You need to use 4 hashmaps, one for columns, one for rows, one for left to right diagonals, and one for right to left diagonals.

Now, do just one nested loop for rows and columns. When you find a queen do the following 4 steps:

1. Check if at that row index there is a queen in the row hashmap. If not, add the row index. If there is already one, return false.
2. Check if at that col index there is a queen in the col hashmap. If not, add the col index. If there is already one, return false.
3. Check if at that left to right diagonal, there is one queen in the left to right diagonal hashmap and act accordingly.
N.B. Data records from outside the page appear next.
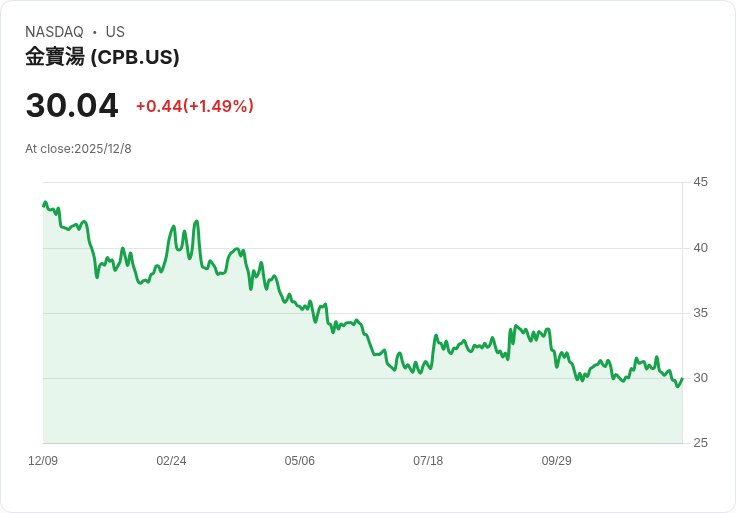Image resolution: width=736 pixels, height=513 pixels.
Task: Select the 07/18 date axis label
Action: [x=428, y=461]
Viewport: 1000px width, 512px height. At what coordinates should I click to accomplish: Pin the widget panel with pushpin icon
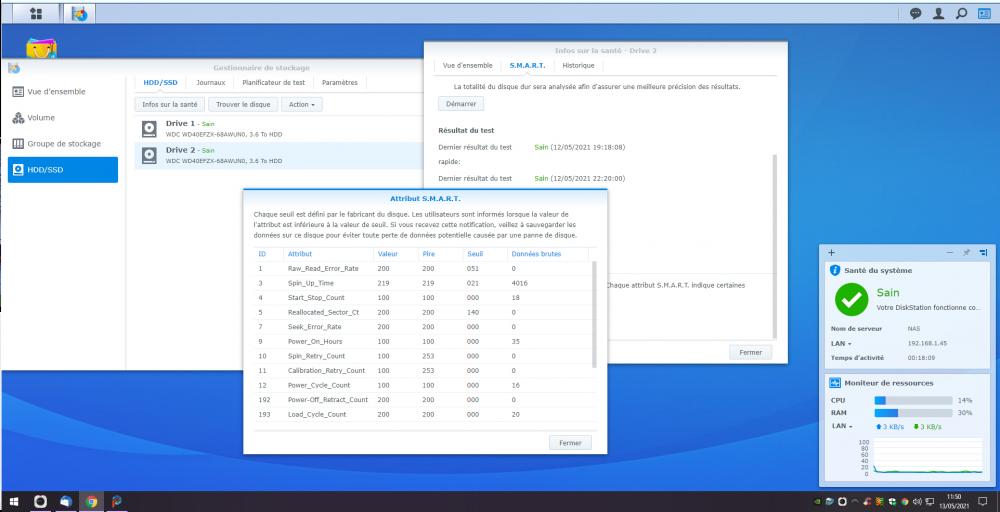966,253
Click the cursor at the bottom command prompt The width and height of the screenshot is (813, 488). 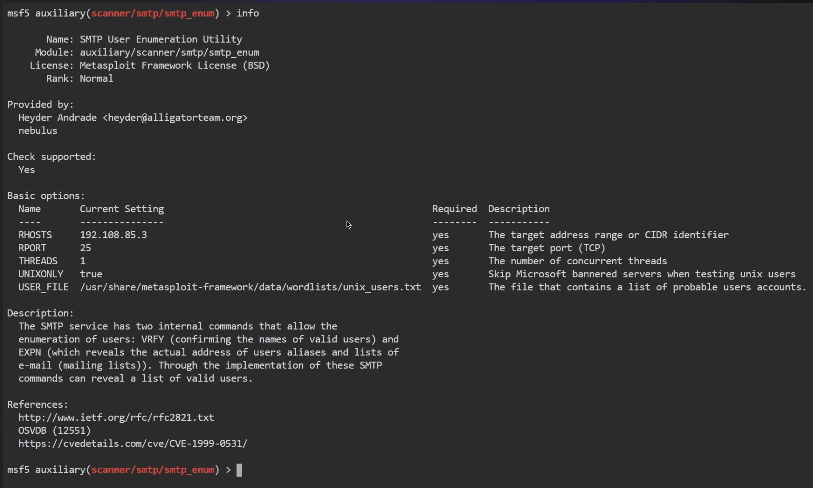click(239, 469)
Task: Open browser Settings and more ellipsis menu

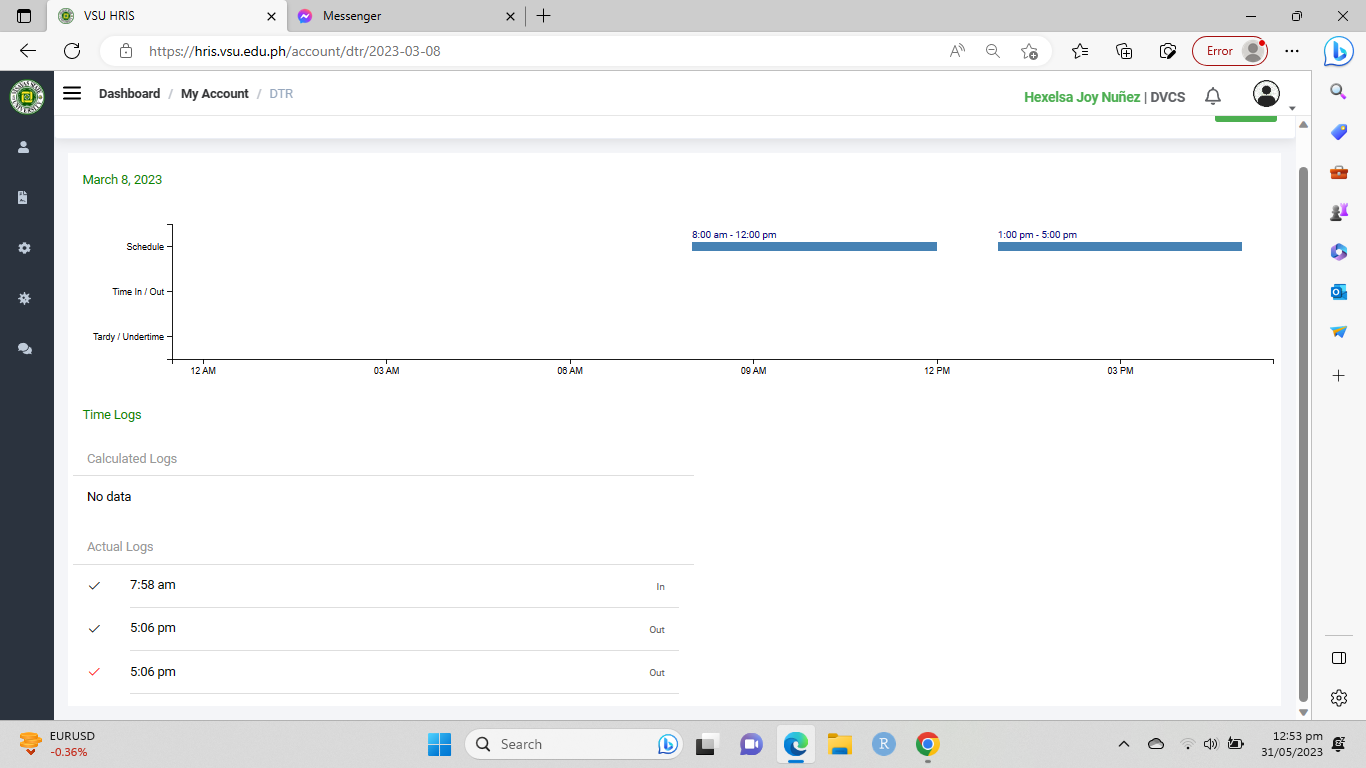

Note that for each left to right diagonal rowIndex-columnIndex is always the same.
4. Check if at that right to left diagonal, there is one queen in the right to left diagonal hashmap and act accordingly. Note that for each right to left diagonal rowIndex+columnIndex is always the same.

If you successfully completed the above nested loop, it means that the board is valid. Return true.

This algorithm runs in O(n^2) where n is the length of one side of the square matrix.

It has a linear space complexity in the length of the side of the matrix n, since we are using 4 hashmaps with each n elements at most.